Palenie papierosów od lat kojarzone jest głównie z chorobami układu oddechowego oraz sercowo-naczyniowego. Rak płuc, przewlekła obturacyjna choroba płuc czy miażdżyca to tylko część konsekwencji, o których słyszymy najczęściej. Jednak badania naukowe prowadzone na dużych populacjach coraz częściej pokazują, że negatywny wpływ nałogu sięga znacznie dalej. Jednym z obszarów szczególnego zainteresowania naukowców stała się wątroba, a konkretnie ryzyko wystąpienia niealkoholowej stłuszczeniowej choroby wątroby (NAFLD).
Czym jest niealkoholowa stłuszczeniowa choroba wątroby?
NAFLD to schorzenie, w którym w komórkach wątroby gromadzi się tłuszcz, mimo że pacjent nie nadużywa alkoholu - podkreśla https://e-liq.pl/. Choroba ta rozwija się podstępnie – przez długi czas może nie dawać żadnych objawów, a pacjent dowiaduje się o niej przypadkowo, np. podczas badania USG jamy brzusznej. Zlekceważona, może prowadzić do poważnych powikłań, takich jak zapalenie wątroby, włóknienie, a w najcięższych przypadkach nawet do marskości czy raka wątrobowokomórkowego.
Do głównych czynników ryzyka zalicza się m.in. otyłość, insulinooporność, cukrzycę typu 2, nieprawidłową dietę czy małą aktywność fizyczną. Coraz częściej jednak mówi się również o roli czynników środowiskowych i stylu życia – w tym palenia tytoniu.
Palenie papierosów a ryzyko NAFLD – co pokazują badania?
Najnowsze doniesienia naukowe nie pozostawiają złudzeń – palenie papierosów czy POD-ów (takich jak tutaj - https://e-liq.pl/Pod-y-c156) znacząco zwiększa ryzyko rozwoju stłuszczeniowej choroby wątroby. Analiza obejmująca blisko 200 tysięcy pacjentów bez wcześniejszej diagnozy NAFLD pokazała, że w ciągu około czterech lat u ponad 45 tysięcy osób pojawiły się cechy tej choroby. Zależność była szczególnie wyraźna w grupach osób z dużym „stażem palacza”, określanym liczbą tzw. paczkolat.
W badaniu wykazano m.in., że:
- mężczyźni z historią 5–10 paczkolat mieli o 25% wyższe ryzyko rozwoju NAFLD niż osoby niepalące,
- palacze z ponad 10 paczkolatami w wywiadzie – aż o 36% wyższe,
- u kobiet z ponad 10 paczkolat ryzyko wzrastało nawet o 47%,
- mężczyźni z ponad 20 paczkolatami byli o 25% bardziej narażeni na włóknienie wątroby,
- u kobiet z tym samym obciążeniem ryzyko włóknienia sięgało aż 75%.

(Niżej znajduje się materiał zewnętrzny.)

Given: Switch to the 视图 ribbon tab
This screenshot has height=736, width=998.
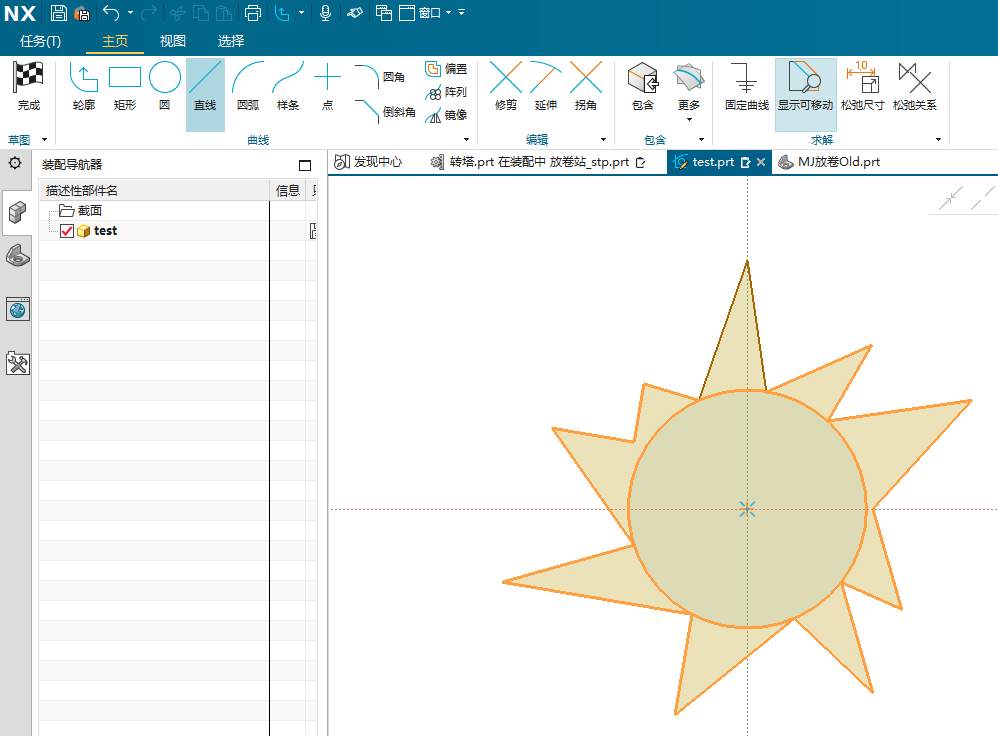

Tak duża próba badawcza i jednoznaczne wyniki po raz kolejny potwierdzają, że palenie nie ogranicza się jedynie do płuc czy serca – oddziałuje destrukcyjnie także na wątrobę.
Dlaczego dym tytoniowy szkodzi wątrobie?
Mechanizm szkodliwego wpływu palenia papierosów na wątrobę jest złożony. Substancje obecne w dymie tytoniowym – w tym wolne rodniki i związki toksyczne – nasilają stres oksydacyjny i stan zapalny w organizmie. Wątroba, będąca głównym filtrem metabolicznym, szczególnie narażona jest na te procesy. Dochodzi do uszkodzenia hepatocytów, czyli komórek wątrobowych, a z czasem do ich gromadzenia tłuszczu i włóknienia.

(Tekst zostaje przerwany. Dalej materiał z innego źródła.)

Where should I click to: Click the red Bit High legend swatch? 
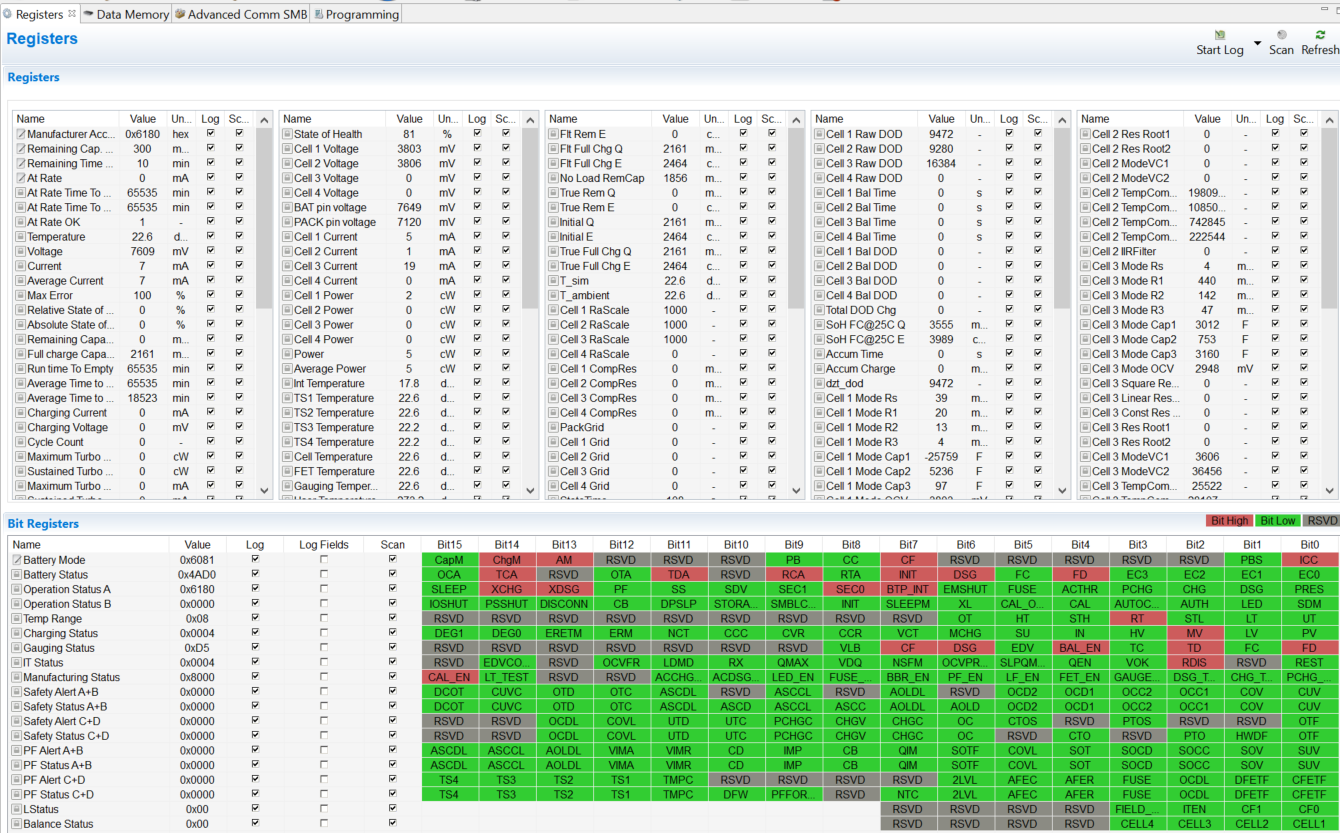pyautogui.click(x=1229, y=521)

Palenie dodatkowo sprzyja insulinooporności, zaburza metabolizm lipidów oraz nasila procesy zapalne, co jeszcze bardziej zwiększa ryzyko powstania NAFLD.
Konsekwencje zdrowotne dla palaczy
Warto podkreślić, że NAFLD nie jest jedynie problemem samej wątroby. Choroba ta istotnie zwiększa ryzyko innych poważnych schorzeń – od cukrzycy, przez choroby sercowo-naczyniowe, aż po nowotwory. Palacze, którzy i tak są już obciążeni większym ryzykiem wielu chorób, w połączeniu z NAFLD stają się grupą szczególnie zagrożoną.